Driving home yesterday, I had an experience that I know will stay with me for years. It wasn't big or overly exciting. It was ordinary.
I had dinner with a friend and headed home just as the sun was beginning to set. I live a bit outside of Atlanta and to get to my house you take a 4-lane road west for about 20 minutes. I happened to hit this road with the sky full of white clouds and the colors of sunset. Yesterday, was just like any other day.
The difference was in my perspective. I'm so often caught up in the troubles and worries of the day that I find myself just sitting and thinking in the quiet of my car, not really paying attention to the scenery around me. I'm engaged enough to drive safely, but mentally removed enough to get some productive thinking done. Today, was different.
I pulled myself out of my head, rolled the windows down, and turned on some music. Instead of focusing on a problem or planning ahead, I sat exactly where I was and let everything come to me. The sound of crickets ushering in warmer weather, the smell of fresh cut grass, the brush of the wind, and the colors of the sunset. It was beautiful.
Sitting in my car on the quiet roads I realized I was experiencing an ordinary moment becoming infinite.
Ordinary moments become infinite and beautiful when we stop to give the seemingly mundane the attention it deserves. I drive this road almost every day. It's a normal road surrounded by forests and hardly any construction. It almost feels like you're driving out in the middle of nowhere. There is nothing special about this stretch or it's surroundings, but tonight I realized just how beautiful my ordinary commute can be.

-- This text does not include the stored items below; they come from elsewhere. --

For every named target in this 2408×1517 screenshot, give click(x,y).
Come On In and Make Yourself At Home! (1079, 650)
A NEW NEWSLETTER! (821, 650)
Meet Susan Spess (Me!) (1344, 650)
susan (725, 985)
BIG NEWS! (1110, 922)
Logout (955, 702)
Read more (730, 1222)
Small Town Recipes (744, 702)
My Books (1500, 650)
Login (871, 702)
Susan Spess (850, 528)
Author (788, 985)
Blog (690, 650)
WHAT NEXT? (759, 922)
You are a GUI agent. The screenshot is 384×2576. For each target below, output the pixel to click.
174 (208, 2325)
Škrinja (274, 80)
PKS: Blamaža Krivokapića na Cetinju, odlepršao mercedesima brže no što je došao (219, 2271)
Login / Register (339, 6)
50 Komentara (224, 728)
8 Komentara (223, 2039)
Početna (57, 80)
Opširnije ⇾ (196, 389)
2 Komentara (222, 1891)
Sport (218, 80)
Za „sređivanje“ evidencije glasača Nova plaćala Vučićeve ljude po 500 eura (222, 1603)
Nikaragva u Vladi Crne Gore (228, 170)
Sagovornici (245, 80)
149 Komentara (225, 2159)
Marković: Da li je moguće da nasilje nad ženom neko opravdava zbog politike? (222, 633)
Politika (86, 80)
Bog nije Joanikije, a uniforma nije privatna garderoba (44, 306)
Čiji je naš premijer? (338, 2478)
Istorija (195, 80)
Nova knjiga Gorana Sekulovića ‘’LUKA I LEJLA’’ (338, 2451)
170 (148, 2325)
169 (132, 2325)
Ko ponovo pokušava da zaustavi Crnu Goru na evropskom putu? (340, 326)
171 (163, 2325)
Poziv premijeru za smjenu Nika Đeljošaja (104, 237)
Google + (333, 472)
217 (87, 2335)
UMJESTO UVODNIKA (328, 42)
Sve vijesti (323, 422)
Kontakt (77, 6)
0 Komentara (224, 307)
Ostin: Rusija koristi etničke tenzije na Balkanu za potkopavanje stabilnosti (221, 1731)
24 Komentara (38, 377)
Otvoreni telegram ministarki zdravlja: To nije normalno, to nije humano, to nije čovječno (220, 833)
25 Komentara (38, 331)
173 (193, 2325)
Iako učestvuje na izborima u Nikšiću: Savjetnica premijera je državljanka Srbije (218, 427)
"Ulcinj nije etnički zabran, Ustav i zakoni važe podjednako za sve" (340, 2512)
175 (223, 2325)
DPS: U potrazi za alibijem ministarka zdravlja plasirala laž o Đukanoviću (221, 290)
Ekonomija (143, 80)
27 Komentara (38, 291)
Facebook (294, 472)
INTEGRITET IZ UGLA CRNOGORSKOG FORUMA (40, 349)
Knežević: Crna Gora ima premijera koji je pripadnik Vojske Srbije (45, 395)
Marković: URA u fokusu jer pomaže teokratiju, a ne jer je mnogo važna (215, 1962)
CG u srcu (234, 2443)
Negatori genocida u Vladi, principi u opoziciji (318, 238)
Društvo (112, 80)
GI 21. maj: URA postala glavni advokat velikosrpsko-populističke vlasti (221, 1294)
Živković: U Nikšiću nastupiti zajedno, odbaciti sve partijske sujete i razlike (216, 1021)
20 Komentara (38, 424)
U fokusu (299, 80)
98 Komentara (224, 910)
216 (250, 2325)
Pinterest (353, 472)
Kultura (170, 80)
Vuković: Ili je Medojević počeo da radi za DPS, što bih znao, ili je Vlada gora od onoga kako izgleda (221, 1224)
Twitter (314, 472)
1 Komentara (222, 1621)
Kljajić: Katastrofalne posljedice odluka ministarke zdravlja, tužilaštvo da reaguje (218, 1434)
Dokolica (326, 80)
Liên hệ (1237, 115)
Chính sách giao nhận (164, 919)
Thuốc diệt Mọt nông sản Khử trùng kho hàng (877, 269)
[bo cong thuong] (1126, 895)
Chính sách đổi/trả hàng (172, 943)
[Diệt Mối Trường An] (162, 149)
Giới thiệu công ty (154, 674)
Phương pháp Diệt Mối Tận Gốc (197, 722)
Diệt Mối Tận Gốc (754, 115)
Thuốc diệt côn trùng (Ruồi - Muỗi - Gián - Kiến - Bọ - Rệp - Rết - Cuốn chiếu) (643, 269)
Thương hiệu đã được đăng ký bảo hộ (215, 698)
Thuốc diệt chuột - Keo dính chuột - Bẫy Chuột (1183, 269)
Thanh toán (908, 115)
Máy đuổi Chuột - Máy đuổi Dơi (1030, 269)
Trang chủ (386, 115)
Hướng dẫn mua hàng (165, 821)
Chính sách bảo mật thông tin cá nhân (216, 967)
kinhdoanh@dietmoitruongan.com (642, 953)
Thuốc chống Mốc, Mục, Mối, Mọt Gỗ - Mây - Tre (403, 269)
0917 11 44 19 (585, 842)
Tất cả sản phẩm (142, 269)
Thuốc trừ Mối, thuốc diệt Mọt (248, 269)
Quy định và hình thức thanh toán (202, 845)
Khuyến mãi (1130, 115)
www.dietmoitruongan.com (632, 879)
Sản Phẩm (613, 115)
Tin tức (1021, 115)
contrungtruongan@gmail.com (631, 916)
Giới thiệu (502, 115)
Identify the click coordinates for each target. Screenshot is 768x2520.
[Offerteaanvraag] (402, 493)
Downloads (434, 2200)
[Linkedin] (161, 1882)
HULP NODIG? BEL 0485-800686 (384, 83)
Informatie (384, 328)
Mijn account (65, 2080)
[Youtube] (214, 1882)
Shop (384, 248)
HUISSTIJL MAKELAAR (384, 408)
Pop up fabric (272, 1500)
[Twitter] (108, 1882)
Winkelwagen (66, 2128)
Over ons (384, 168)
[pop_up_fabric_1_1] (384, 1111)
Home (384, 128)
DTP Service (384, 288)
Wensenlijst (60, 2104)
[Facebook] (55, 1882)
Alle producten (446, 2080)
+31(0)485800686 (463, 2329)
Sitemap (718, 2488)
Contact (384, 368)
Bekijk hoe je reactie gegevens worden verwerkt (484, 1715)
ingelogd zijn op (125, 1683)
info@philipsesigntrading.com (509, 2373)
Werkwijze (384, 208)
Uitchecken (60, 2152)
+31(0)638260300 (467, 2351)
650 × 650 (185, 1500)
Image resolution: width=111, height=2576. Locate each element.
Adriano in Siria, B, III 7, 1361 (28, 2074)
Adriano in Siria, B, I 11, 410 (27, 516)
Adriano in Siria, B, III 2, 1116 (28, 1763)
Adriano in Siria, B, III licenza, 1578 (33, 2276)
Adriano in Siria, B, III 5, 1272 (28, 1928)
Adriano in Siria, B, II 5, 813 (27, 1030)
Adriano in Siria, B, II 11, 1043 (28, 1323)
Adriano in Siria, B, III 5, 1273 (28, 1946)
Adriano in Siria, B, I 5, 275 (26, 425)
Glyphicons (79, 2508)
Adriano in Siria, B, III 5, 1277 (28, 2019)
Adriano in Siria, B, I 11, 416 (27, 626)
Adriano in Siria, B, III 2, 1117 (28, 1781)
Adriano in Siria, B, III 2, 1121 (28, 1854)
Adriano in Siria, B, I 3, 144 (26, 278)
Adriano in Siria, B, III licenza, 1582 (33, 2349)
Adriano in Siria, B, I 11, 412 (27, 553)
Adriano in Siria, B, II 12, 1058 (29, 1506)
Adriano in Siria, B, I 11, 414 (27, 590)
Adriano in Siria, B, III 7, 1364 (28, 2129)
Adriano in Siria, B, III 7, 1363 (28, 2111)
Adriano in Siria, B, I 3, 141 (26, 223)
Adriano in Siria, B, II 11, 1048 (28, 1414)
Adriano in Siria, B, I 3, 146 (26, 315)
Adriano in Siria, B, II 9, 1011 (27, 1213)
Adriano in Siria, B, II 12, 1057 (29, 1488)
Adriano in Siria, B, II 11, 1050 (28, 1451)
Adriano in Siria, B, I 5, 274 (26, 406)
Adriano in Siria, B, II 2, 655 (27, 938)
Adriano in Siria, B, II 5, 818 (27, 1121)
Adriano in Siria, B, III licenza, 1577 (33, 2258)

In fact, I know that when I'm old and thinking back on my life, driving down this ordinary road will be part of the definition of this season of my life. I'm sure I will have fond memories to look back on and driving down this road at dusk will always be with me. It will rank right up there with memories like the laughter of my college roommates, the oppressive heat and sweat of playing basketball outdoors in the summer, the loving smile and captivating eyes of my wife, the voice of my future children, and the sight of my dog spinning in circles of excitement because I'm home. The power of the present and reveling in the beauty of the world around us is profound and lingering. I wish I spent more time in these moments than worrying about paying bills or how to solve a problem at work.
Let's have more ordinary, infinite moments and less stress. It's without a doubt a better way to live.